BEGIN Entries provided

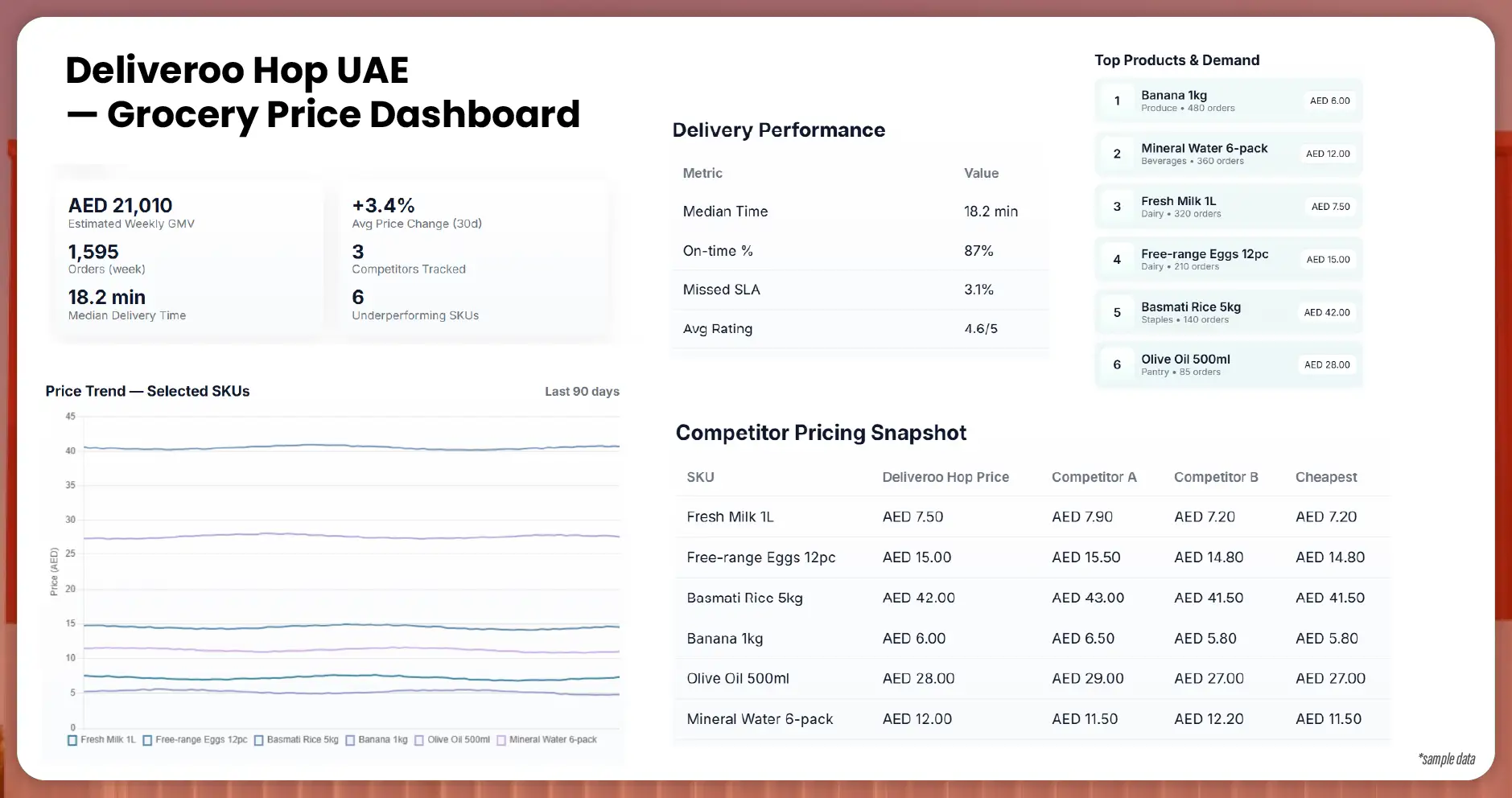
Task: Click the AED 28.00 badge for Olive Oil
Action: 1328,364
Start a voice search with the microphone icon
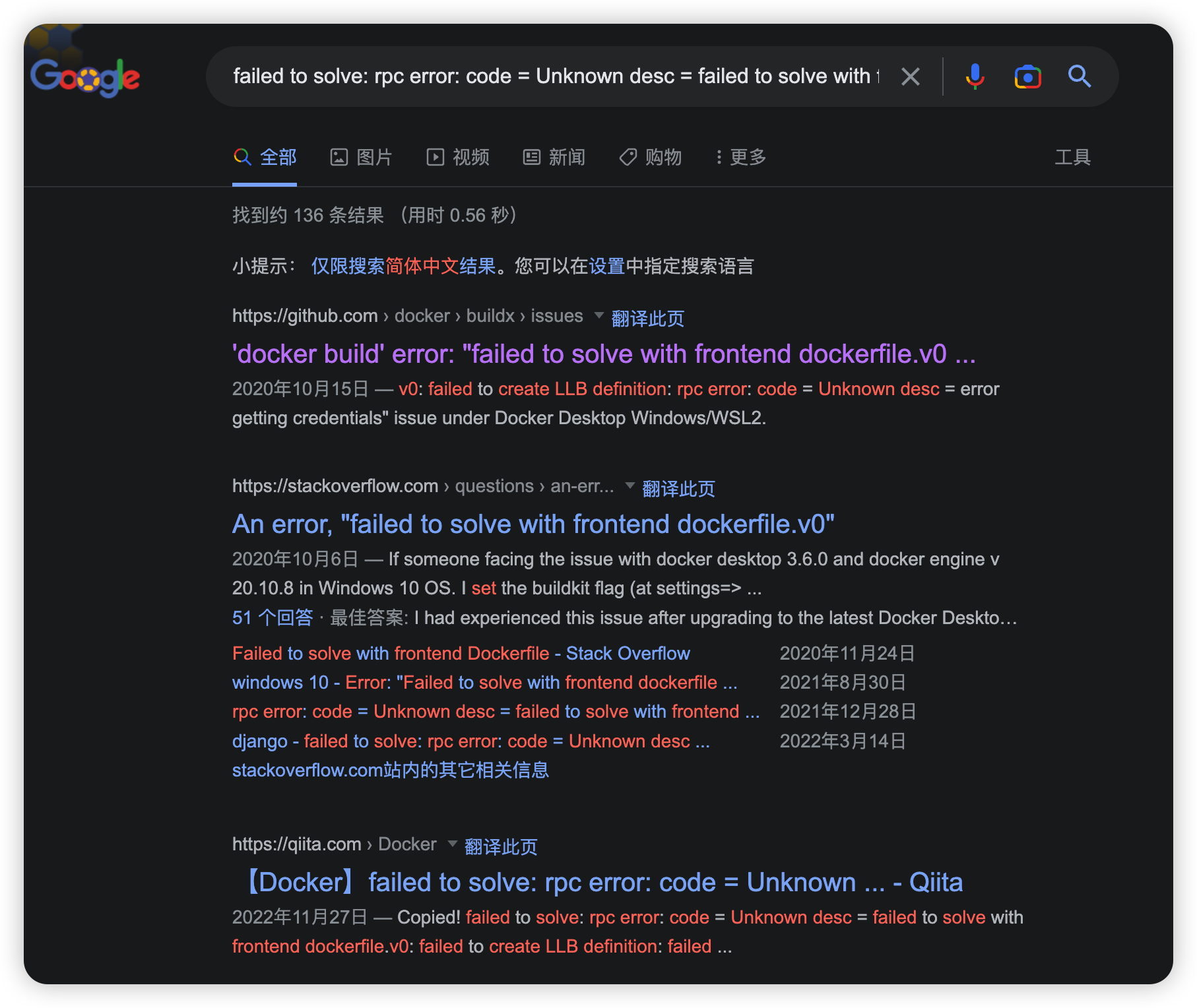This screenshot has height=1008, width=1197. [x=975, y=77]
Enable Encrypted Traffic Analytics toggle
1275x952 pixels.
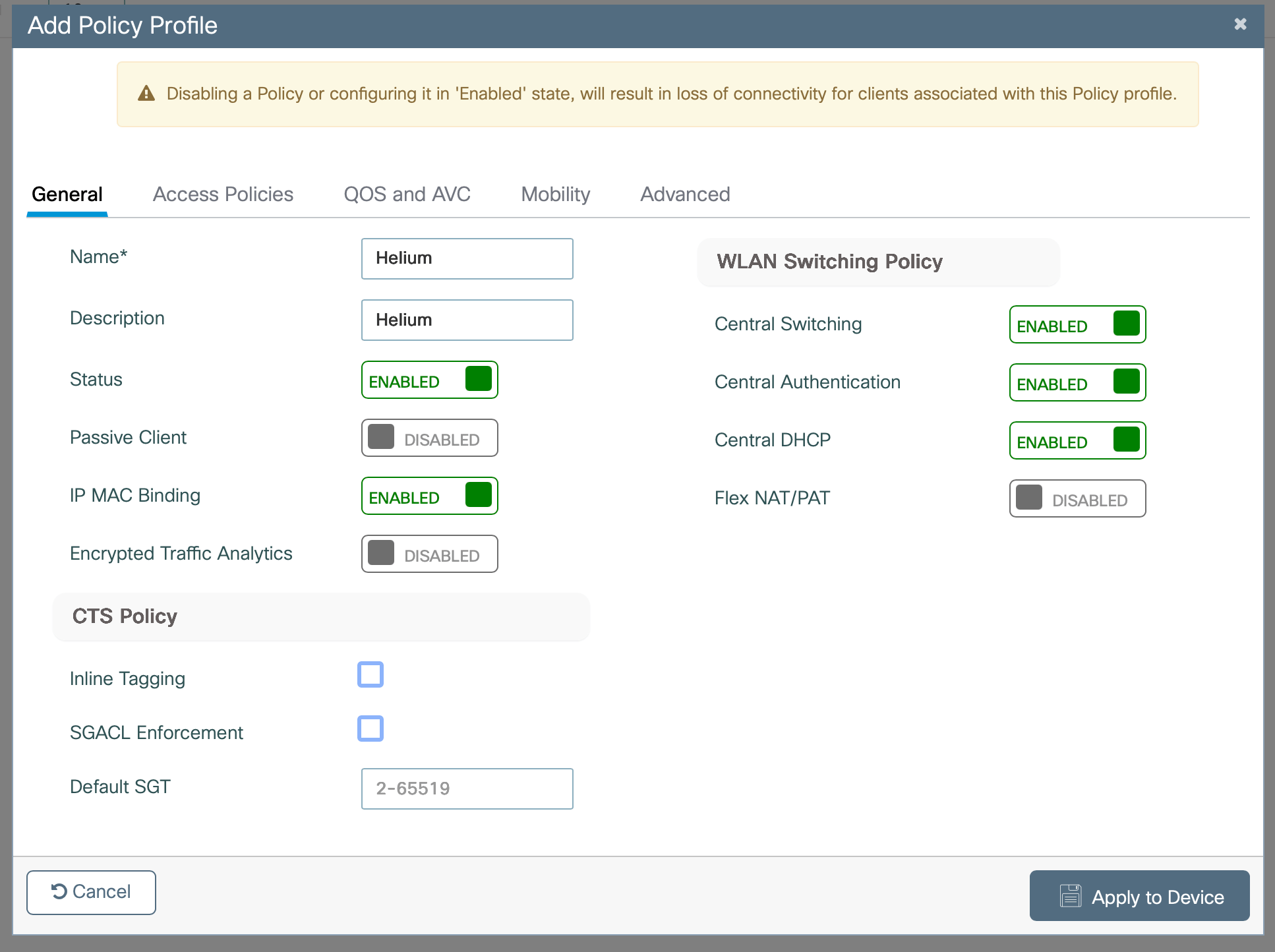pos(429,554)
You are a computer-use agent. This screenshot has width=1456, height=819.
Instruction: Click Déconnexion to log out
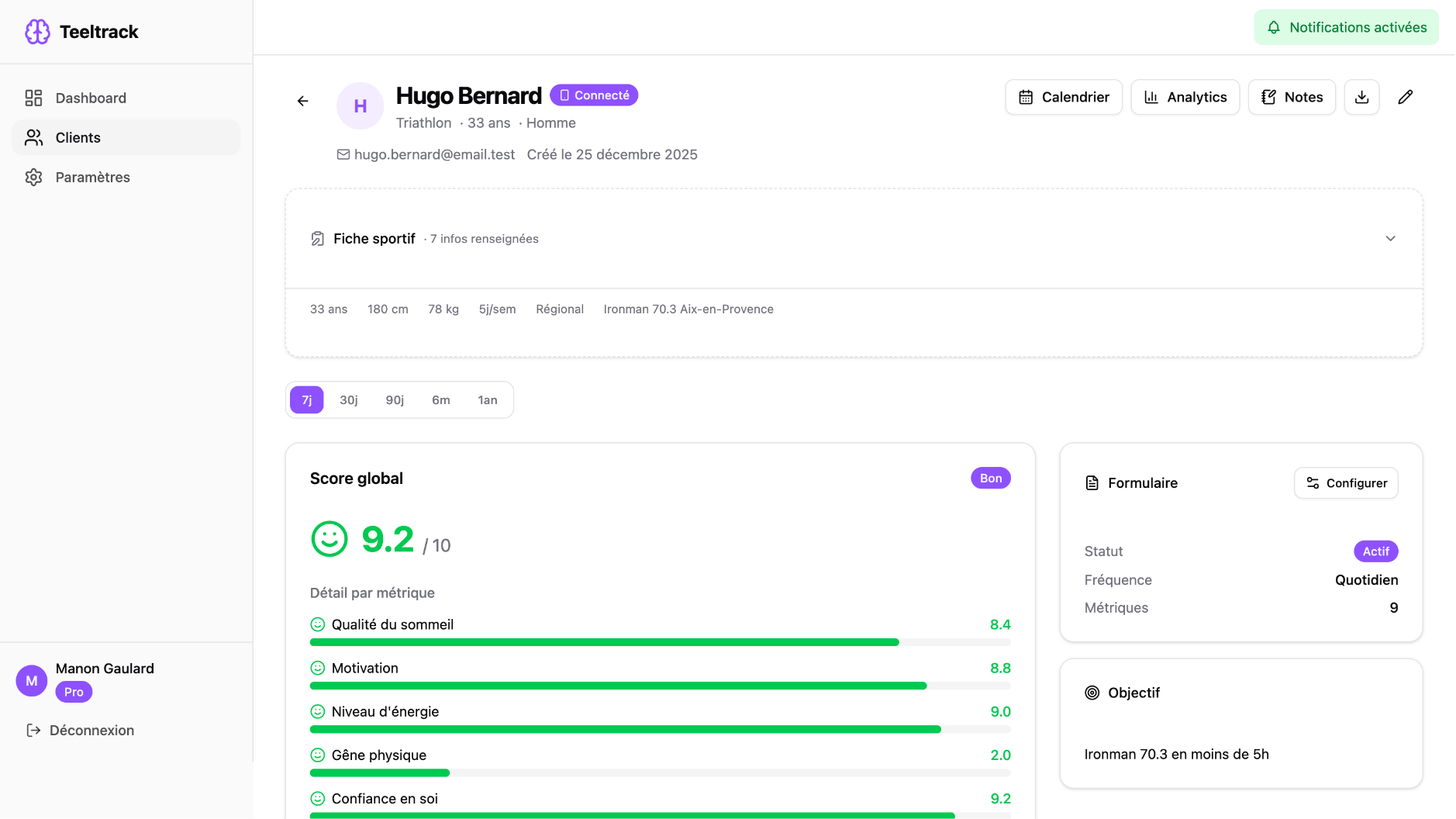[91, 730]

END Entries provided

> **Task to complete**
No pictures should appear in the answer, which is to be the lines from the line with "You are a computer-use" through the end of the records above, restated exactly.

> **Response**
You are a computer-use agent. This screenshot has width=1456, height=819.
Instruction: Click Déconnexion to log out
[91, 730]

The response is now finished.